“I want to make music. This means, that I prefer Steinway.”
Alfred Brendel
Alfred Brendel is the preeminent thinking pianist, a loner to whom fame came through the power of imaginative integrity, an artist who has achieved — at his best — a divinatory rapport with piano literature from Bach to Schoenberg. Yet by his account, "I did not come from a musical or intellectual family…I have not been a child prodigy. I do not have a photographic memory; neither do I play faster than other people. I am not a good sight-reader." Born in Wiesenberg, Moravia — in the latter-day Czech Republic — in 1931, he received piano lessons from ages 6 to 16 and studied composition privately while supporting himself in a variety of odd jobs.

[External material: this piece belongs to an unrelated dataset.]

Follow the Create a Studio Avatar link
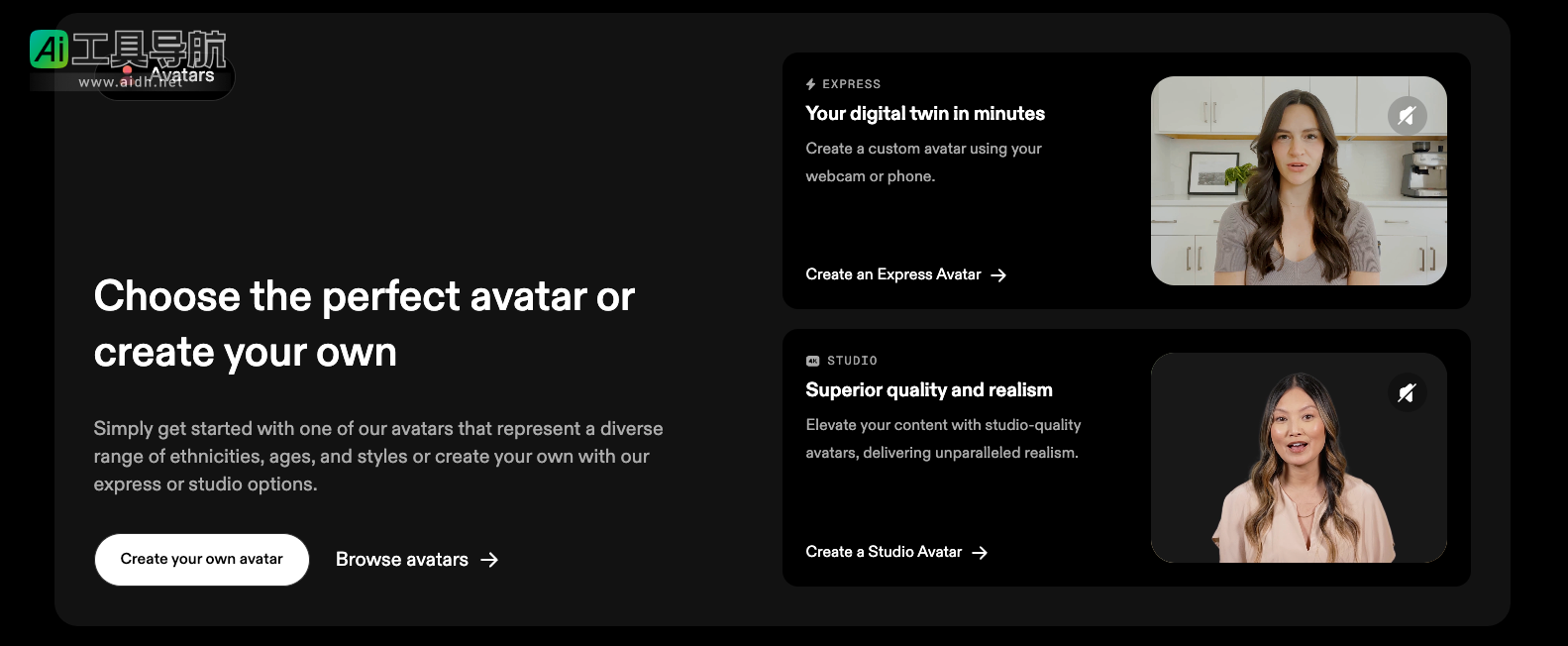The image size is (1568, 646). (x=884, y=552)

Brendel was among the first generation to learn from recordings, the legacies of Cortot, Kempff, Schnabel, Furtwängler, and Toscanini proving especially valuable. “Furtwängler conveyed…this sensation of music not being played, but rather happening by itself." Armed with such ideals, Brendel embarked upon an international recital and recording career which, in the 1960s, saw his reputation grow throughout Europe and North America as he became a frequent guest with the world's greatest orchestras, touring and recording not only the Classical masters — Haydn, Mozart, Beethoven, Schubert, and Schumann — but also Liszt, Mussorgsky, Stravinsky, Bartók, and Schoenberg, and garnering numerous awards since.